They stand nearly six feet or 18 hands and have long, thick necks, sloping shoulders, muscular hindquarters and hooves the size of frying pans. The ones most of us are familiar with are brown with white legs and some white on their stomachs. Most of us have seen them only on television, pulling a Budweiser wagon. They are known as Clydesdale horses, and they are massive, intelligent and lively animals. They are a team.
Another fascinating animal has a face as white as snow, surrounded by a deep brown, black or silver hood. Many gracefully glide through the hard-packed tundra of Alaska and stand only two feet in height. They can endure running more than 1,000 miles along with their teammates. They are strong, fast, and loyal and to the musher who holds the reins, Alaskan Huskies are a team.
Now picture this—a Clydesdale and an Alaskan Husky in a yoke together. A yoke is a wooden beam used between a pair of oxen or horses to allow them to pull a load. The animals, yoked as a team, are typically the same height and weight which allows them to balance the load appropriately. Visualize the Clydesdale and Husky again. Wouldn’t they be silly yoked together? Can you see the Alaskan Husky kind of hanging in the air dangling by its neck, in that yoke with its feet off the ground because of the massive size of that Clydesdale?

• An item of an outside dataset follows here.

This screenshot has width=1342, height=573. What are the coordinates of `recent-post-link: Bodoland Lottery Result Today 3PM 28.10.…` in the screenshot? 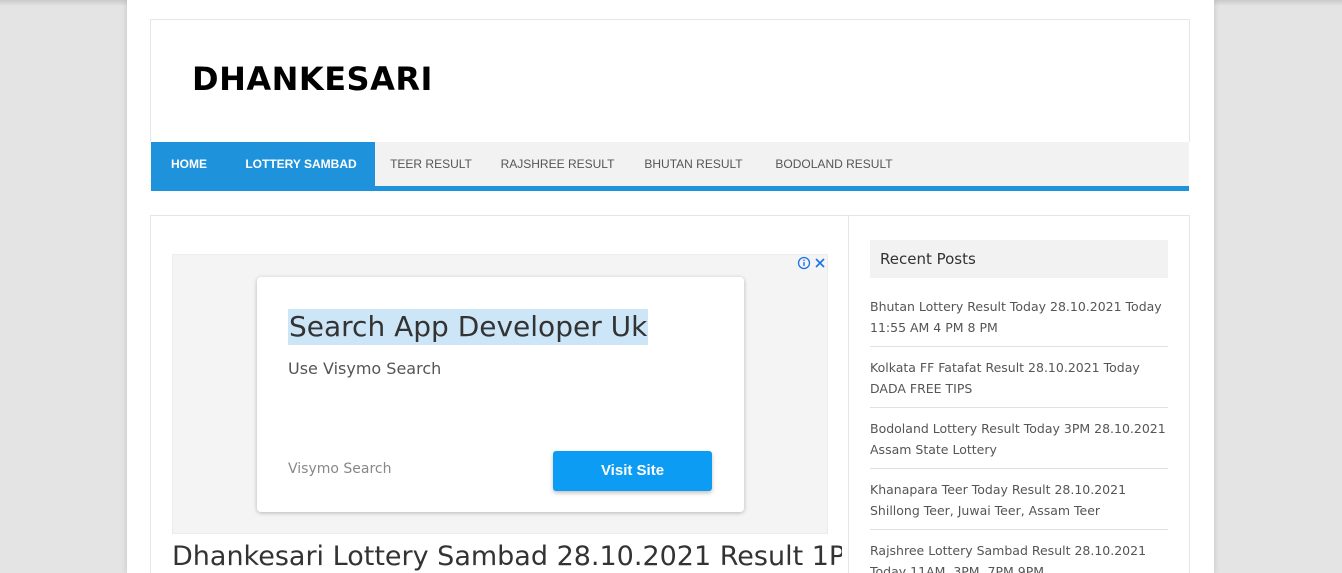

To me that’s a picture of what some people look like in their marriage when they are unequally yoked, and it usually affects the whole family. There is not a sense of unity in the marriage or family, and so while the dominate one in the group stands firmly on the ground; the others are kind of left lifeless in the air. Teamwork is not possible. In an unequally yoked family, everyone has their own belief system and different way of thinking, and it results in everyone moving in their own direction.
If the oxen or horses in a yoke were to move in opposite directions, not together, the result would be the same as a family unequally yoked. Nothing would get accomplished and nobody would go anywhere.
Families need to understand they are a team. Certainly within that team, each individual has their own personality and style. It’s okay for each family member to express themselves, but when it comes to core beliefs, the family that works best together is the one who functions as a team with everybody moving in the same direction toward a common goal.
That means learning to understand each other. Listen to each other. Help one another. Support each other. Respect each other, and above all, love one another unconditionally. Is that easy? No. It seems as though the ones we truly love the most are the ones we often hurt the most and are the hardest to forgive. I hear stories all the time about family members who haven’t talked to each other in years, usually the result of a silly argument or misunderstanding.
It doesn’t have to be that way. Just as I have heard about families breaking apart, I have heard tales of families coming together because one person set aside pride, accepted an apology, or sought forgiveness, and restored balance. No longer was anyone suspended in the air but everyone had their feet firmly on the ground, loving and supporting each other and functioning as a team.